税理士は税のプロとして税務に携わることはもちろん、申告納税の現場の声をもとに、あるべき税制、税法の運用を提言する存在としても影響力を持っています。このほど、日本税理士会連合会に設置された税制審議会が平成27年6月25日、「平成28年度・税制改正に関する建議書」を決定しました。今回はその内容を紹介します。

消費税の複数税率には反対の姿勢

まず、近年日税連が最も力を入れて主張しているのが消費税の単一税率の維持です。現在消費税の10%への増税時をめどにした、軽減税率の導入がなかば決定事項として議論されていますが、日税連はこれに真っ向から反対しています。

建議書で指摘するのは、事業者の事務負担のほか、消費税の逆進性への対応策としての効果への疑問。「(軽減税率の)効果が高所得者により多く及ぶことや、一定の税収確保のためには標準税率を引き上げるなどの措置を講じる必要があることなどから、極めて効率の悪い制度である」とバッサリ切り捨てています。

外形標準課税・繰越控除にも意見

税理士に期待される大きな役割は、中小法人の財務・会計の体制を整備し、安定的な経営に資することです。そのため、日税連は中小法人税制について意見を提出することが多いのも特徴です。

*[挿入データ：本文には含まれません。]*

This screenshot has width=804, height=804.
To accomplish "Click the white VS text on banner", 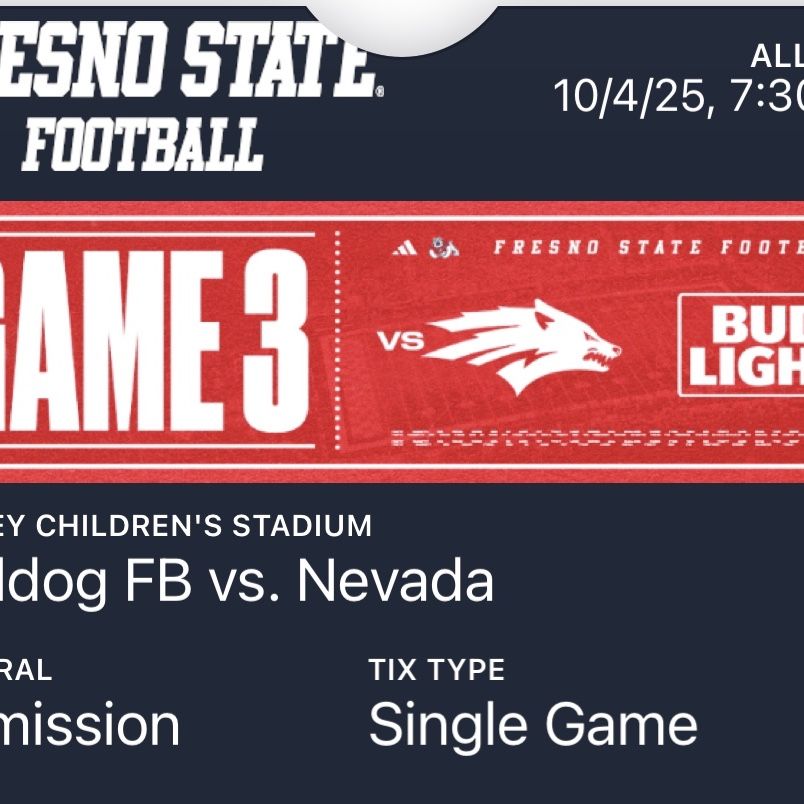I will (x=400, y=341).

建議書では現在、中小法人の間で懸念材料となっている外形標準課税の課税ベース拡大への反対姿勢が示されました。日税連は「中小法人は、大法人と比較すると財務基盤も弱く欠損法人割合も高い。したがって、担税力の観点から、外形標準課税を中小法人に導入すべきではない」とし、また比較的労働分配率の高い中小法人に外形標準課税が導入されることによる雇用への影響も反対の根拠として挙げています。 また、こちらも中小法人に心配の声が多い、欠損金の繰越控除の控除限度額縮減の議論について、「財政上の要請があるとしても、内部留保が相対的に乏しい中小法人については、現行の制度を維持すべきである」としています。

税理士は最適な税制を考える責務がある

日税連の税に対する基本姿勢は、公平な税負担、理解と納得のできる税制、必要最小限の事務負担、時代に適合する税制、透明な税務行政、の5つです。

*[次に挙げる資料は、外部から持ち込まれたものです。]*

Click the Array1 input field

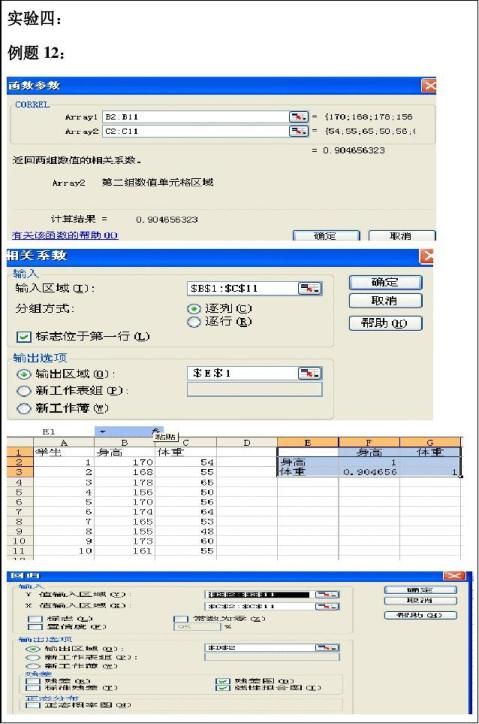point(196,117)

もちろん、個別の税制については、税理士の間でも賛否は様々です。税制は往々にして、政党間の政治的な決着によって不合理なもの、現実に即していないものとなることが多いだけに、多くの税理士が共感する租税原則から意見を提出することは非常に重要です。税理士の職域の拡大等の利益を要求するだけではなく、一人一人の税理士が自ら個々の税制をチェックし、議論を深めていく必要があるのだと改めて感じます。